Hi @yuntien.lee thanks for reaching out and attaching the file. I have for you one quick workaround that’ll get you unblocked, as well as some follow up questions that will help with the longer term solution.
Quick Workaround
To get you unblocked ASAP, I would recommend sampling more synthetic data than you need and then dropping the duplicates in mem_yearmo. Since you will be dropping in multi-table context, I would also recommend running our clean-up function at the end to enforce referential integrity.
Assuming your synthesizer is already fit, this is what you can do:
from sdv.utils import drop_unknown_references
# synthesize more data than is necessary, here I am doing 5x
synthetic_data = synthesizer.sample(scale=5.0)
# drop the duplicates in the mem_yearmo
mem_yearmo = synthetic_data['mem_yearmo']
mem_yearmo_cleaned = mem_yearmo.drop_duplicates(subset=['MemberID', 'YearMo'])
synthetic_data['mem_yearmo'] = mem_yearmo_cleaned
# now clean up the data to ensure referential integrity
cleaned_data = drop_unknown_references(synthetic_data, metadata)
And you should be good to go!
Longer Term Qs
Single table vs. sequential: I am wondering if it is fair to categorize mem_yearmo as sequential data rather than single table one? One key differentiator is that single table data generally has rows that are independent of each other. Your data seems to have some dependency between rows (unique date for each member id) as well as some supposed order (yearmo is actually a date). You can read more about sequential data here and single table data here
Note that right now, our multi-table models do not support sequential modeling. So this may be a new feature request to consider.

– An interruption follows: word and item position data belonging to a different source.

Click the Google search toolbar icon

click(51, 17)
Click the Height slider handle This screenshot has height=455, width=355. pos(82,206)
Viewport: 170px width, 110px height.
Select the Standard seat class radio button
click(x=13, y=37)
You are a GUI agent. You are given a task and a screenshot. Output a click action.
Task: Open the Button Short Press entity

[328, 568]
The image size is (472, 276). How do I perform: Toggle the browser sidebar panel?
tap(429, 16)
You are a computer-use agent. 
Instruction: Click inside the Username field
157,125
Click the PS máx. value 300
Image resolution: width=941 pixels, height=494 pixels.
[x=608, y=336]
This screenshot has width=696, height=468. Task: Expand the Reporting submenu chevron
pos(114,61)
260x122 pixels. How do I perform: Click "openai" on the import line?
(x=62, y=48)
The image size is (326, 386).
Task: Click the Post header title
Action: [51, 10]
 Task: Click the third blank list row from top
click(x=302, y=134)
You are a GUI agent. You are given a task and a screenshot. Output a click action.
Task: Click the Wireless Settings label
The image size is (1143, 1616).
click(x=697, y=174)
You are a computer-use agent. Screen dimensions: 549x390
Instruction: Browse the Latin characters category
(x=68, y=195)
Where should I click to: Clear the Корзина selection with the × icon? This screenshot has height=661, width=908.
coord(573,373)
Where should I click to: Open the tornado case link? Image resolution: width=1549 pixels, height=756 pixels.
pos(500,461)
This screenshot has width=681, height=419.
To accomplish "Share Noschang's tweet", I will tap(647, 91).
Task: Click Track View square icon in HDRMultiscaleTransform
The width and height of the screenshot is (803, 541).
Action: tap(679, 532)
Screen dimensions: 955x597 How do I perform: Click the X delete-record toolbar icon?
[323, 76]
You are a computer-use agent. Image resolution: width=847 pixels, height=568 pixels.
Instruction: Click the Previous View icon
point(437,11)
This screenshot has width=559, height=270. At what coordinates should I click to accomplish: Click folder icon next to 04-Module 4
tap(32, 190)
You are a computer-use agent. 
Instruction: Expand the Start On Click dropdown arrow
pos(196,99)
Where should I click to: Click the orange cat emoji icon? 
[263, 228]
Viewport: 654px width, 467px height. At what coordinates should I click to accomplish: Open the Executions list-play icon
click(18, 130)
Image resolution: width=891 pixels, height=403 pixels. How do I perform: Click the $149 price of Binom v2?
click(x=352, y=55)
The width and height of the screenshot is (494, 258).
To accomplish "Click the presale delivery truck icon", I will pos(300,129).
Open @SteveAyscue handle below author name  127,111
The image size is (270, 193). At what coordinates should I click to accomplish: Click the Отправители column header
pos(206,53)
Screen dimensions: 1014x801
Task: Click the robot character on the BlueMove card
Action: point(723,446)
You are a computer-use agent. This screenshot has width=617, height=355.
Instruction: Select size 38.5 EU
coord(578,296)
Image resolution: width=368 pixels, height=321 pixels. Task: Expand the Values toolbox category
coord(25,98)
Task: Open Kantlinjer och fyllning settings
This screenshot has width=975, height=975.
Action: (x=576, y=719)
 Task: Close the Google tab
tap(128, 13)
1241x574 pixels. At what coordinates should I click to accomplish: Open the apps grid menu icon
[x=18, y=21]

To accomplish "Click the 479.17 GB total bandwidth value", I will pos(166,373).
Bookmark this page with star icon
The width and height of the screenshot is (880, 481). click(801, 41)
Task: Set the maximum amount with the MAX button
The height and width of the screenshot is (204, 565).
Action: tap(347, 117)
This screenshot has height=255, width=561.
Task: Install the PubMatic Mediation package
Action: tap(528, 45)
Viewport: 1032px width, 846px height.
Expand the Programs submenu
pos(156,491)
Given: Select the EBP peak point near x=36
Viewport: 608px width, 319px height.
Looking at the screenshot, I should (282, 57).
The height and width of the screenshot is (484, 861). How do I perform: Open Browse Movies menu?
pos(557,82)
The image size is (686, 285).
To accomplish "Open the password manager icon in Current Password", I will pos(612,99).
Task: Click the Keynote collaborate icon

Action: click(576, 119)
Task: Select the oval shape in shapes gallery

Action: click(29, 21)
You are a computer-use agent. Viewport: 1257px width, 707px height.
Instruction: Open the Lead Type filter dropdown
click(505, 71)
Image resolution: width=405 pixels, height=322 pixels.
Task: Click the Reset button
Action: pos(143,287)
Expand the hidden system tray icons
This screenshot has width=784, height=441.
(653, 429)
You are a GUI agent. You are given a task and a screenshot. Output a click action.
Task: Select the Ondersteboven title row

Limited scalability: Generally speaking, SDV synthesizers assume that the data can be scaled almost indefinitely (10x, 100x, etc.). However your requirement below would ultimately limit the synthetic data size:
YearMo values should be within the range of 201901-201912 and cannot be repeated
I’m curious whether for your model, it would be ok for the values to forecast past 201912 into 202001, 202002, etc? Or are you not looking to scale this part?